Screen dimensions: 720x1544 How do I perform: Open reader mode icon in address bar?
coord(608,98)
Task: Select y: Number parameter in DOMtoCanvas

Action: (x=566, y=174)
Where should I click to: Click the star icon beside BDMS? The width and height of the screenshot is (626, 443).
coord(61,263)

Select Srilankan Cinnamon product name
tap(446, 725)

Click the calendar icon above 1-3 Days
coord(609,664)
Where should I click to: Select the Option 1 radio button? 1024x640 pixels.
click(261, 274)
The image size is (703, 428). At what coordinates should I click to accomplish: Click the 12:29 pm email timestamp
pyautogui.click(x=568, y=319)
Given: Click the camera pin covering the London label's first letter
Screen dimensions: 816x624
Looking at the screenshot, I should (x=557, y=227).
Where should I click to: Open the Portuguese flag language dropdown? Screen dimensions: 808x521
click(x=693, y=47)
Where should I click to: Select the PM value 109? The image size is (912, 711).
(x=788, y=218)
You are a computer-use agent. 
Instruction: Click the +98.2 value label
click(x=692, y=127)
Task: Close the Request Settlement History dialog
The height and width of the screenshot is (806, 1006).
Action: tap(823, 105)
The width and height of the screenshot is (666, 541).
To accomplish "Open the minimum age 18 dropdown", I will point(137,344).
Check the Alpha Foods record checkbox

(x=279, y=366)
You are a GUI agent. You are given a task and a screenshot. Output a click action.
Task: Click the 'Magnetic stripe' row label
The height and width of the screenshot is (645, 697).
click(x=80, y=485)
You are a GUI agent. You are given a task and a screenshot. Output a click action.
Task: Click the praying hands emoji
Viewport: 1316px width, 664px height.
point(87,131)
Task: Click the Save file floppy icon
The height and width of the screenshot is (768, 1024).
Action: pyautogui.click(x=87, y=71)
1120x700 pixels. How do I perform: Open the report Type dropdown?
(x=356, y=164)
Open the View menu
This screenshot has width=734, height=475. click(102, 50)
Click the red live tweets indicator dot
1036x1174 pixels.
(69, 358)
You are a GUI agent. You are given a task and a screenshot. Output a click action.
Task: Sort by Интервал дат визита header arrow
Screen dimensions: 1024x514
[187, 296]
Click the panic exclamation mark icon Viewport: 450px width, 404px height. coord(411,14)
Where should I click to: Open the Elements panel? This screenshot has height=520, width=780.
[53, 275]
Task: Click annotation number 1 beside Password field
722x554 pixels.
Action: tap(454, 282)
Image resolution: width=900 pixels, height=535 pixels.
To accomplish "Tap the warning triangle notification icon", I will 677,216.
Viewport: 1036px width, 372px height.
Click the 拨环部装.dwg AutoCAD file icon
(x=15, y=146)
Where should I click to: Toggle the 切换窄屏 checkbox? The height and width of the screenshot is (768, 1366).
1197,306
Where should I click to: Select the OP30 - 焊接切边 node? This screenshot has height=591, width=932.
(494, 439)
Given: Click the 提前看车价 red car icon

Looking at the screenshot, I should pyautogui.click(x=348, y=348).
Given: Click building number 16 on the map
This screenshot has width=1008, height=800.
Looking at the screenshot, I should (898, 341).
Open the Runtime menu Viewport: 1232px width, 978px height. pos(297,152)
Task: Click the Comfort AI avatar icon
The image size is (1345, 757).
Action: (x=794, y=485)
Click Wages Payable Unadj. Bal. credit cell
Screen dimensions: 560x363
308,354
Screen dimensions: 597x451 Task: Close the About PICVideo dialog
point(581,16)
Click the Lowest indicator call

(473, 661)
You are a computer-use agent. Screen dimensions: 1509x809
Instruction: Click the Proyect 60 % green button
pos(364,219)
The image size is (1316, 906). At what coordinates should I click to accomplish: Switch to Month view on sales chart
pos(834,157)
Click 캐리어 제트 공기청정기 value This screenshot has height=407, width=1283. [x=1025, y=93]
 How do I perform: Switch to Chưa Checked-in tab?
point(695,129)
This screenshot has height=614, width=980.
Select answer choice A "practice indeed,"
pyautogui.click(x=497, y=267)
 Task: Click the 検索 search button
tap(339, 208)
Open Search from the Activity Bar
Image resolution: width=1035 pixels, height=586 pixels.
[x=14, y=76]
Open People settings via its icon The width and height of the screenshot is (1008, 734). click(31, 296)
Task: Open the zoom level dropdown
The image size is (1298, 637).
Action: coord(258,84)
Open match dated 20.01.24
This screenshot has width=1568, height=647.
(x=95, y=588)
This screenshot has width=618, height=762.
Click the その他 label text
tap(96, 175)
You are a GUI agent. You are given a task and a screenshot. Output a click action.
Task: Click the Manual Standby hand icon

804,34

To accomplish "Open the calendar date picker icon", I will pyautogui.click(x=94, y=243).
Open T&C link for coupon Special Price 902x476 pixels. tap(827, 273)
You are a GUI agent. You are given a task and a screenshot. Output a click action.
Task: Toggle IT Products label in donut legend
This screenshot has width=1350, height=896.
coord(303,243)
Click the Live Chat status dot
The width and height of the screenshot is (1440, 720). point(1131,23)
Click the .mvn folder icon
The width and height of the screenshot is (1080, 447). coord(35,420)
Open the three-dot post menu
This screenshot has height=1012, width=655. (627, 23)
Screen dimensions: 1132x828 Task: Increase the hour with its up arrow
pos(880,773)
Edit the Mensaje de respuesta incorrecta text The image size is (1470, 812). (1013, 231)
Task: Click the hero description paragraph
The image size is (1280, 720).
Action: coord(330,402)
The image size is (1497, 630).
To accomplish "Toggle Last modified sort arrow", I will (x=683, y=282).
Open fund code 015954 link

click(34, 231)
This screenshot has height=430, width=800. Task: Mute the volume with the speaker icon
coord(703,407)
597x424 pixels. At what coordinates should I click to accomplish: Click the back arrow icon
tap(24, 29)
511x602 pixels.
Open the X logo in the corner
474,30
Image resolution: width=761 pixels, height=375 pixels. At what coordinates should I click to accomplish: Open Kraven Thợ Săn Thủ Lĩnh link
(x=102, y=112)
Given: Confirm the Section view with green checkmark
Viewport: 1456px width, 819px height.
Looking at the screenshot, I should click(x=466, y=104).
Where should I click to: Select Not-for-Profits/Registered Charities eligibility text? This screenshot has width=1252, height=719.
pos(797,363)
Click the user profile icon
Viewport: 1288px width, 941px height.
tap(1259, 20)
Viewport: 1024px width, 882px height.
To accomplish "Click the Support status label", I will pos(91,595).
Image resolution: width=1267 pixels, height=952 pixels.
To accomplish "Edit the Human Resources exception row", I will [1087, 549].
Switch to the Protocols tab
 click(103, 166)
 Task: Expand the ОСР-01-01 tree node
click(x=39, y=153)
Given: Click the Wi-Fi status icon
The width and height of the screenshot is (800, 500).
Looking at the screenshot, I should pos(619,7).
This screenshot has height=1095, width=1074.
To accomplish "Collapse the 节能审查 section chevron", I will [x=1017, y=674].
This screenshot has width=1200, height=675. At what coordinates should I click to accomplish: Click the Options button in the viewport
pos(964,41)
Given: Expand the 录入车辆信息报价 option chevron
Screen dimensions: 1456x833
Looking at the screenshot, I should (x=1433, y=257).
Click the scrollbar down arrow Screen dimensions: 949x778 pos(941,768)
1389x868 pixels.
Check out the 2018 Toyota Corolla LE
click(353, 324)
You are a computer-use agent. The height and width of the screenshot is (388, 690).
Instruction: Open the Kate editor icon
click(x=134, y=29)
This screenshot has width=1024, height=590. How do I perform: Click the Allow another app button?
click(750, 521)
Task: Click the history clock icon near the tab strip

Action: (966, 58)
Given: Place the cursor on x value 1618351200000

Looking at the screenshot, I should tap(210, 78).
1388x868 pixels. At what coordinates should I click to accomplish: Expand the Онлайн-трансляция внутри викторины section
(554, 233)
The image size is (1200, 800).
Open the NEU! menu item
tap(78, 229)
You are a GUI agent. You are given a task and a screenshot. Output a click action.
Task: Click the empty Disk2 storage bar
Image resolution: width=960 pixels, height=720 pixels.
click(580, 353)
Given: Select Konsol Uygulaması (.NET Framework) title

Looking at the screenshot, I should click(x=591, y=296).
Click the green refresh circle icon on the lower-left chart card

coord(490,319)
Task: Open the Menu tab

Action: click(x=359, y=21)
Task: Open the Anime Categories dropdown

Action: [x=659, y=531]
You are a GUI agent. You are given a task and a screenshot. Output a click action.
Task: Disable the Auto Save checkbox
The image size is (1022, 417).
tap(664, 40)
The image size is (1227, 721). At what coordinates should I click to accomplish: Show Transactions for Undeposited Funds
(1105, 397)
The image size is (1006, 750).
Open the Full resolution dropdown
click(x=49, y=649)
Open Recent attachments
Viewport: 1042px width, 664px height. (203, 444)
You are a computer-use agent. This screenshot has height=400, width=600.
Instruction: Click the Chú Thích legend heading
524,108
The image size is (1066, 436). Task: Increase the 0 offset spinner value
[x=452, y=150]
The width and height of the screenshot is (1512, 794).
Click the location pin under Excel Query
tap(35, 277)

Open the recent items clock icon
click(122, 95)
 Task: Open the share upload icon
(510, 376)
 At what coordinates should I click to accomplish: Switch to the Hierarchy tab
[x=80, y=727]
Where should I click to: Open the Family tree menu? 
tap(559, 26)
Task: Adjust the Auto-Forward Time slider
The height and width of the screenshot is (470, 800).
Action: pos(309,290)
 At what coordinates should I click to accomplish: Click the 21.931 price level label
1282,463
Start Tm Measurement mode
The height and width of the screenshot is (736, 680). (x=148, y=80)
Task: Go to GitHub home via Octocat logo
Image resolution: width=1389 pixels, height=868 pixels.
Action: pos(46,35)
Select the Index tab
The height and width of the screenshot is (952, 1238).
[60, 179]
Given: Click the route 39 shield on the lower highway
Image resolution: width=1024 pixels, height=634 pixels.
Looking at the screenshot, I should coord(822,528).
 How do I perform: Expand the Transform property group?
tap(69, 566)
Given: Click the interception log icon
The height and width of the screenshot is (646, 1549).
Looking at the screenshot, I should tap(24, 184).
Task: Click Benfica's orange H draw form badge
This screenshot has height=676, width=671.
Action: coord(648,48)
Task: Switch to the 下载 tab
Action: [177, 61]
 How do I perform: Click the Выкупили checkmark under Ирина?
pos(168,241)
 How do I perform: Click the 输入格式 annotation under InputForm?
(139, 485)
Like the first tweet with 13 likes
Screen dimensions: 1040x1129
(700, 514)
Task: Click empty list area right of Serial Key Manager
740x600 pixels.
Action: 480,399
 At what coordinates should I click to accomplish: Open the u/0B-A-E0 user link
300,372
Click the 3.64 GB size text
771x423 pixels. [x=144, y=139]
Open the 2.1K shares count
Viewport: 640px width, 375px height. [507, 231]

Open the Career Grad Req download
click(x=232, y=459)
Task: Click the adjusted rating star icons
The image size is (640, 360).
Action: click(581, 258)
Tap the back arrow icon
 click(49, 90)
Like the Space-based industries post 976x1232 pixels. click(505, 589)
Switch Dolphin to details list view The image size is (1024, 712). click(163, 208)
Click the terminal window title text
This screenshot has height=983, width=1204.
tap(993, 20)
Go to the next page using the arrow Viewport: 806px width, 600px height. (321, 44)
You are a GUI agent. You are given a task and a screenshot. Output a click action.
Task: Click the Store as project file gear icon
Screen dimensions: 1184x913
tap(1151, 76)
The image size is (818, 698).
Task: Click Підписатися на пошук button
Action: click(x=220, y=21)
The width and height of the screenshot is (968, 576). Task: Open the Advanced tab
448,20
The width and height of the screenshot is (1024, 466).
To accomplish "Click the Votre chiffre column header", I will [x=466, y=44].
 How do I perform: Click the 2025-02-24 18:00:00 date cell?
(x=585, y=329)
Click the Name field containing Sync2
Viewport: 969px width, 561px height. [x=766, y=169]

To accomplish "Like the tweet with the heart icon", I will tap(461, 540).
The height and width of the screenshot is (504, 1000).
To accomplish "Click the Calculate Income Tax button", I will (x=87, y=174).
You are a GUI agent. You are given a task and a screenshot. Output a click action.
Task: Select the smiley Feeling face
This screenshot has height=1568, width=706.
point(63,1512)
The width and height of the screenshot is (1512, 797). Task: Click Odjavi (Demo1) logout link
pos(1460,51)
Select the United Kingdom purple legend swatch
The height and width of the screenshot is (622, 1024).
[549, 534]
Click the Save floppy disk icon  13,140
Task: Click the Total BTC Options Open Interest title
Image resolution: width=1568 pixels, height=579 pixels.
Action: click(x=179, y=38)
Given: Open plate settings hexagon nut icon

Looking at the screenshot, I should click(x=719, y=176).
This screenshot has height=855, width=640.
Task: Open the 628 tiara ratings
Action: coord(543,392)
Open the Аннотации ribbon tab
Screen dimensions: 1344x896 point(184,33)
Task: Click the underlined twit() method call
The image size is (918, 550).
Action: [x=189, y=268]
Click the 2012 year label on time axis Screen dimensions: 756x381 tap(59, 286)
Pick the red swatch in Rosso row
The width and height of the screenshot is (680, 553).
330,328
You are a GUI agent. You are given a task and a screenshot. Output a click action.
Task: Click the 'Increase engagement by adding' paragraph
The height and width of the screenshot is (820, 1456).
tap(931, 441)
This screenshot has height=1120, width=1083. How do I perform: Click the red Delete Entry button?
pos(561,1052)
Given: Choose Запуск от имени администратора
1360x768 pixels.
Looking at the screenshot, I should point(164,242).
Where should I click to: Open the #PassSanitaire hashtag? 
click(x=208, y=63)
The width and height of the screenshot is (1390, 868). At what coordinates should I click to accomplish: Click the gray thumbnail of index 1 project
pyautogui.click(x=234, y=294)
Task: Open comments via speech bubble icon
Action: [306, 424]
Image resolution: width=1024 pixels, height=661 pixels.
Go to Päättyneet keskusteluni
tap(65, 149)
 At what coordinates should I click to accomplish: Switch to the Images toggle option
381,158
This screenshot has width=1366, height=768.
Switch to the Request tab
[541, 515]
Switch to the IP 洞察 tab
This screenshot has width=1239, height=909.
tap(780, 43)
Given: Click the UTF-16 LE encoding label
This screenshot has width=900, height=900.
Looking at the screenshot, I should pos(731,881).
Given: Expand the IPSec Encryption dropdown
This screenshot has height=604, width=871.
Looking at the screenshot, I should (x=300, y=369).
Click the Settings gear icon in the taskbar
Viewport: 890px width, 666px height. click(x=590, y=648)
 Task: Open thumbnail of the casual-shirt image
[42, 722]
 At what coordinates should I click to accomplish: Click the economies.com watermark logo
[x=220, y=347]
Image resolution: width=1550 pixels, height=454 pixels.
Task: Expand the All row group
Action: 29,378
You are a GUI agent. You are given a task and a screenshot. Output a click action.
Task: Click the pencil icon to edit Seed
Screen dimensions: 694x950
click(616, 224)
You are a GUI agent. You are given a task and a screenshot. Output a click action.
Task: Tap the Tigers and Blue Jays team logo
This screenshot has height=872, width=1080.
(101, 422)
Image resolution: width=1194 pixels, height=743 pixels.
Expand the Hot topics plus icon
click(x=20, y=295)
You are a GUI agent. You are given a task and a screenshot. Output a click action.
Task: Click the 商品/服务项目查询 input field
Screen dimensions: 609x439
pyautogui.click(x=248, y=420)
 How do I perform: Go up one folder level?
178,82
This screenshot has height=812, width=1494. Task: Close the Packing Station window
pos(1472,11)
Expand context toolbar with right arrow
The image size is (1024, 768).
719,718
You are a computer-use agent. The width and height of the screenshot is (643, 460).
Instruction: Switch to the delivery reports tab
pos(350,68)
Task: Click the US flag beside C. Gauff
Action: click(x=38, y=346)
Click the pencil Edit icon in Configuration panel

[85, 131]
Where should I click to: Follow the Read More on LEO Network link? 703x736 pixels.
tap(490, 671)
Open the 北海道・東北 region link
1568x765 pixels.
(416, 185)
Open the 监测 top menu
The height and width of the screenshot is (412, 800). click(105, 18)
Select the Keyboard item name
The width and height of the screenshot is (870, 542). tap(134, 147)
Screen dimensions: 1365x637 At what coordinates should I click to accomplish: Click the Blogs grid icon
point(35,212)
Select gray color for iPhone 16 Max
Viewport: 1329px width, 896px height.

++++++++

▶ Task statement:
Single out each line of the records above with the string "right" in it, and copy it.

▶ Task answer:
Task: Click empty list area right of Serial Key Manager
Expand context toolbar with right arrow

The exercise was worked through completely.